Verzögert hatte sich aber offenbar die Herausgabe der „Bemerkungen über einige Metallische
Fabriken der Grafschaft Mark" von E. A. Jägerschmid; das mit vier Kupfertafeln
ausgestattete Buch erschien 1788 in Durlach bei J. G. Müller mit einer Vorbemerkung des
Verfassers vom 1. Dezember 1787, daß bereits zehn Monate verflossen seien, seitdem er
die Bemerkungen dem Druck gewidmet habe. Trotz seiner Kürze (64 S.) bietet uns das
Bändchen einen guten Einblick in den damaligen Stand der Technik auf verschiedenen
Gebieten der Eisenindustrie.

Arreststrafe für den Markgräflichen Hof- und Kanzlei-Buchdrucker

Das Jahr 1789 kündigt sich in Kehl mit Stürmen an. Der „Oberrheinische Hinkende Both"
vom 29. Januar berichtet von großen Überschwemmungen durch die Kinzig, die vor allem
das Dorf Kehl unter Wasser setzen, so daß man mit dem Nachen in das Wohnzimmer
fahren kann, und außerdem von Treibeis auf dem Rhein. In Frankreich erlebt man den
härtesten Winter seit Jahrzehnten nach einer Mißernte, die nun Tausende von Hungernden
und Arbeitslosen nach Paris treibt, und der Abbe Emannuel Sieyes setzt ein politisches
Sturmsignal mit seinen schicksalsschweren Fragen: „1. Was ist der dritte Stand? Alles.
2. Was ist er bis jetzt in der staatlichen Ordnung gewesen? Nichts. 3. Was verlangt er?
Etwas darin zu werden." 63 Am 17. Juni konstituiert er sich als „Nationalversammlung",
und zwei Tage später leisten seine Abgeordneten den berühmten Ballhausschwur. Ein unruhiges
Jahr auch für Müller. Während er in der Vergangenheit keine ernsthaften Schwierigkeiten
mit der Zensur hatte und nur einmal davon die Rede ist, daß ein Artikel über
Dänemark widerrufen werden muß, verschärfen die Vorzeichen der französischen Revolution
offenbar den Eifer der Zensoren: durch einen Beschluß vom 22. Juni 1789 wird der
Geh. Hofrat Wielandt aus Rastatt nach Kehl beordert, um eine Untersuchung wegen eines
Nachdrucks von Schmähschriften vorzunehmen. Er berichtet, daß man 145 Exemplare der
„Memoires justificatifs de la comtesse de Valois de la Motte", selbst gedruckt, im Amtshaus
deponiert habe, ebenso 16 Exemplare der „Histoire secrete de la Cour du Berlin",
welche Müller nicht selbst gedruckt, aber verkauft habe64. Dieses Werk werde aber auch
sonst in Deutschland verkauft, der Verkauf sei auch nicht verboten, und dem Müller sei
der Buchhandel gestattet, so daß ihm die 16 Exemplare wieder zurückzugeben wären.
----------------------------------------
## Schriftliche Aufgabe 1
Zieh aus dem Textauszug den Abschnitt heraus, der mit den Worten „Das Jahr 1789“ anfängt und mit „Was verlangt er?“ aufhört, und gib ihn Wort für Wort wieder.
## Schriftliche Aufgabe 2
Wie viele Exemplare der „Memoires justificatifs de la comtesse de Valois de la Motte“ wurden laut Textauszug im Amtshaus hinterlegt?
Das Material danach steht für sich und gehört nicht zum Textauszug.

## Bereitgestelltes Material
----------------------------------------
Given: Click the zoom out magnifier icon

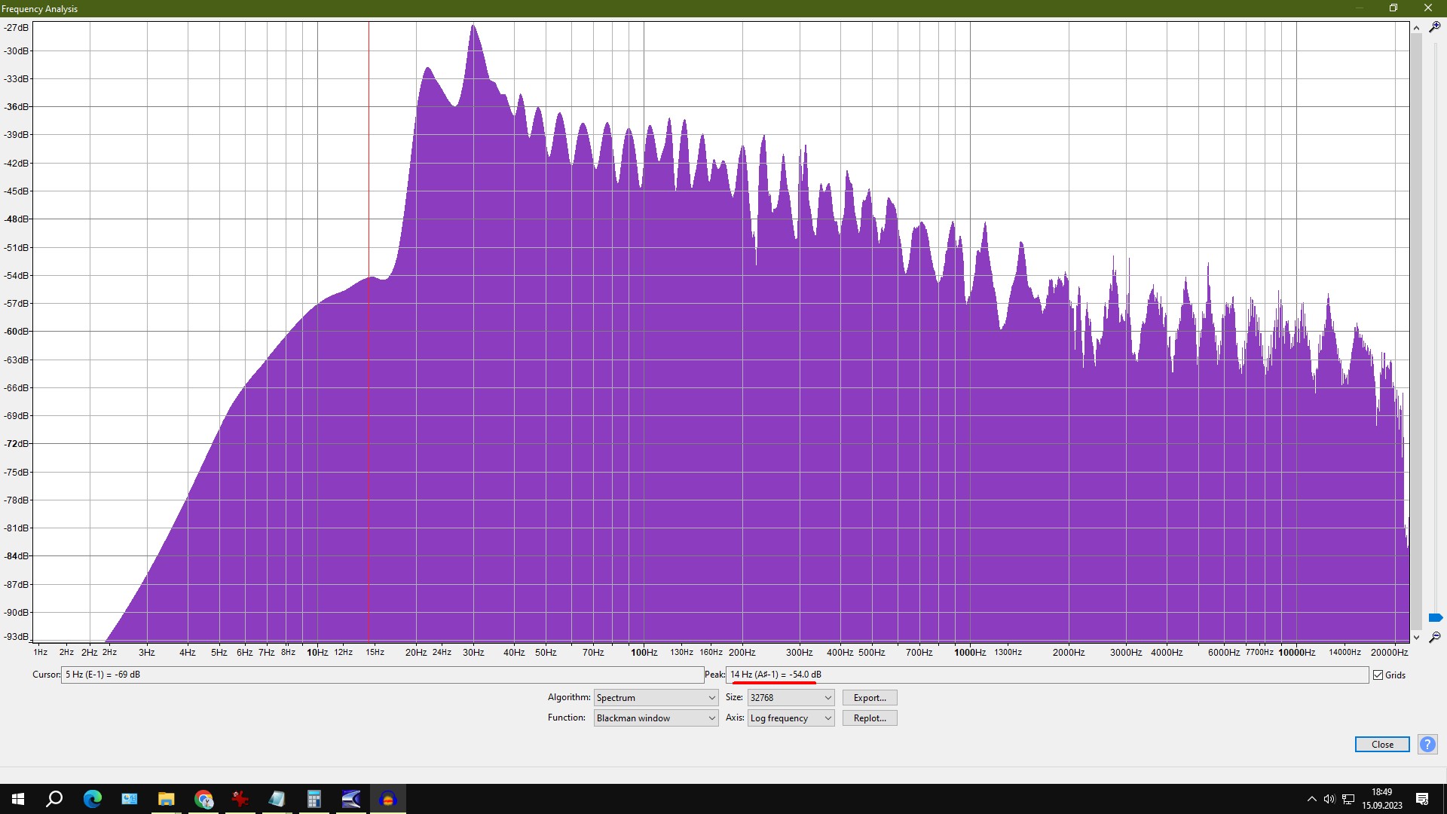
----------------------------------------
## Vollständige Antwort 1
Das Jahr 1789 kündigt sich in Kehl mit Stürmen an. Der „Oberrheinische Hinkende Both"
vom 29. Januar berichtet von großen Überschwemmungen durch die Kinzig, die vor allem
das Dorf Kehl unter Wasser setzen, so daß man mit dem Nachen in das Wohnzimmer
fahren kann, und außerdem von Treibeis auf dem Rhein. In Frankreich erlebt man den
härtesten Winter seit Jahrzehnten nach einer Mißernte, die nun Tausende von Hungernden
und Arbeitslosen nach Paris treibt, und der Abbe Emannuel Sieyes setzt ein politisches
Sturmsignal mit seinen schicksalsschweren Fragen: „1. Was ist der dritte Stand? Alles.
2. Was ist er bis jetzt in der staatlichen Ordnung gewesen? Nichts. 3. Was verlangt er?

## Vollständige Antwort 2
145 Exemplare.